_Task objective:_
Once you reach the line containing "Where should I click to: Click the Test", copy it and every line after it exactly, through the end of the data below.

_Data excerpts:_
-=-=-=-=-
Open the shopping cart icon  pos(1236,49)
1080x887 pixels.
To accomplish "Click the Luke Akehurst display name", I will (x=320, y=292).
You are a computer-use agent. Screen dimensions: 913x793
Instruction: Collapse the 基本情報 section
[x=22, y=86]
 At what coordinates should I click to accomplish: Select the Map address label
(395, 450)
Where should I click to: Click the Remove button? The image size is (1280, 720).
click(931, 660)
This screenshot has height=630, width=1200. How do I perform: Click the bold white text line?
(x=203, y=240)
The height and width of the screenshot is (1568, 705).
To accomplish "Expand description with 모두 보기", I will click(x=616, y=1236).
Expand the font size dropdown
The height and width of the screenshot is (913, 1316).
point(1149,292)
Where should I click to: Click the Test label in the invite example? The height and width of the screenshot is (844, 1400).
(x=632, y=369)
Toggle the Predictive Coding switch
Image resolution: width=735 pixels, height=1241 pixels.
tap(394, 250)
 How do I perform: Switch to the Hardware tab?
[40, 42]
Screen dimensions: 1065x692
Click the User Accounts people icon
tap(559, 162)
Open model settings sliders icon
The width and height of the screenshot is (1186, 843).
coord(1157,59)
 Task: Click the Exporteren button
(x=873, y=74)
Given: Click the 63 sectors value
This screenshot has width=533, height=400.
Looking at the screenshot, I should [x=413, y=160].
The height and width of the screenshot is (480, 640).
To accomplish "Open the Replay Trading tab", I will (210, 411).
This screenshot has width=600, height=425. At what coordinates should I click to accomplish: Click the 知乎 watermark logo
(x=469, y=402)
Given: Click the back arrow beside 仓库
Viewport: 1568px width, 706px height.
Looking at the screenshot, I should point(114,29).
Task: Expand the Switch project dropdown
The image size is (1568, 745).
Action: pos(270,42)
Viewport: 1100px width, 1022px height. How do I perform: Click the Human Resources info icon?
-=-=-=-=-
_Reply to the task:_
Where should I click to: Click the Test label in the invite example? The height and width of the screenshot is (844, 1400).
(x=632, y=369)
Toggle the Predictive Coding switch
Image resolution: width=735 pixels, height=1241 pixels.
tap(394, 250)
 How do I perform: Switch to the Hardware tab?
[40, 42]
Screen dimensions: 1065x692
Click the User Accounts people icon
tap(559, 162)
Open model settings sliders icon
The width and height of the screenshot is (1186, 843).
coord(1157,59)
 Task: Click the Exporteren button
(x=873, y=74)
Given: Click the 63 sectors value
This screenshot has width=533, height=400.
Looking at the screenshot, I should [x=413, y=160].
The height and width of the screenshot is (480, 640).
To accomplish "Open the Replay Trading tab", I will (210, 411).
This screenshot has width=600, height=425. At what coordinates should I click to accomplish: Click the 知乎 watermark logo
(x=469, y=402)
Given: Click the back arrow beside 仓库
Viewport: 1568px width, 706px height.
Looking at the screenshot, I should point(114,29).
Task: Expand the Switch project dropdown
The image size is (1568, 745).
Action: pos(270,42)
Viewport: 1100px width, 1022px height. How do I perform: Click the Human Resources info icon?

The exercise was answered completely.